Onset of non-linearity in zonal elution separators: The concept of effective analyte concentration

When an analyte injected in a zonal separation method (chromatography, capillary zone electrophoresis, field-flow fractionation) is not highly diluted in the carrier fluid, the retention ratio, R – or ratio of the cross-sectional average migration velocity of the analyte to that of the carrier fluid – depends on the local concentration, c, of the center of mass of the analyte zone, and the zone migration occurs in non-linear conditions. Because the zone broadens as it moves along the separator, R varies continuously from the inlet to the outlet of the separator. That concentration, ceff, for which R(ceff) is equal to the length-averaged apparent retention ratio, Rapp, is called effective concentration, and that distance, zeff, from the separator inlet, for which c(zeff) is equal to ceff, i.e. for which R(zeff) is equal to Rapp, is called effective position. Assuming that near the onset the non-linear behavior, R(c), is a linear function, values of Rapp, ceff and zeff have been computed in a wide range of operating conditions which are typical of situations encountered in capillary zone electrophoresis, liquid chromatography, or field-flow fractionation.
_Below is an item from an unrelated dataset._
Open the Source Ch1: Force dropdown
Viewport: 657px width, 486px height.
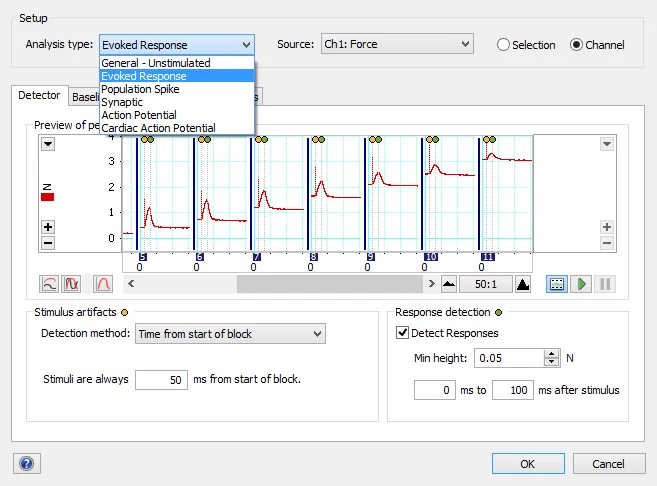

Computations have been performed both in presence and in absence of the dispersion arising from the concentration dependence of the analyte migration rate (called thermodynamic dispersion in chromatography or electromigration dispersion in capillary zone electrophoresis). It is found that, whatever the range of analyte concentration covered from inlet to outlet of the separator, ceff is always close to two times the analyte concentration, cout, at the outlet of the separator, and zeff between one-fourth and one-third of the separator length. As cout is easily determined from the peak recorded by a concentration-sensitive detector, a simple pragmatic expression is given for the estimation of ceff. This effective concentration is the appropriate concentration to be used for comparing predictions of theoretical models of R(c) with experimental retention data. This is of particular interest for validating such models in field-flow fractionation.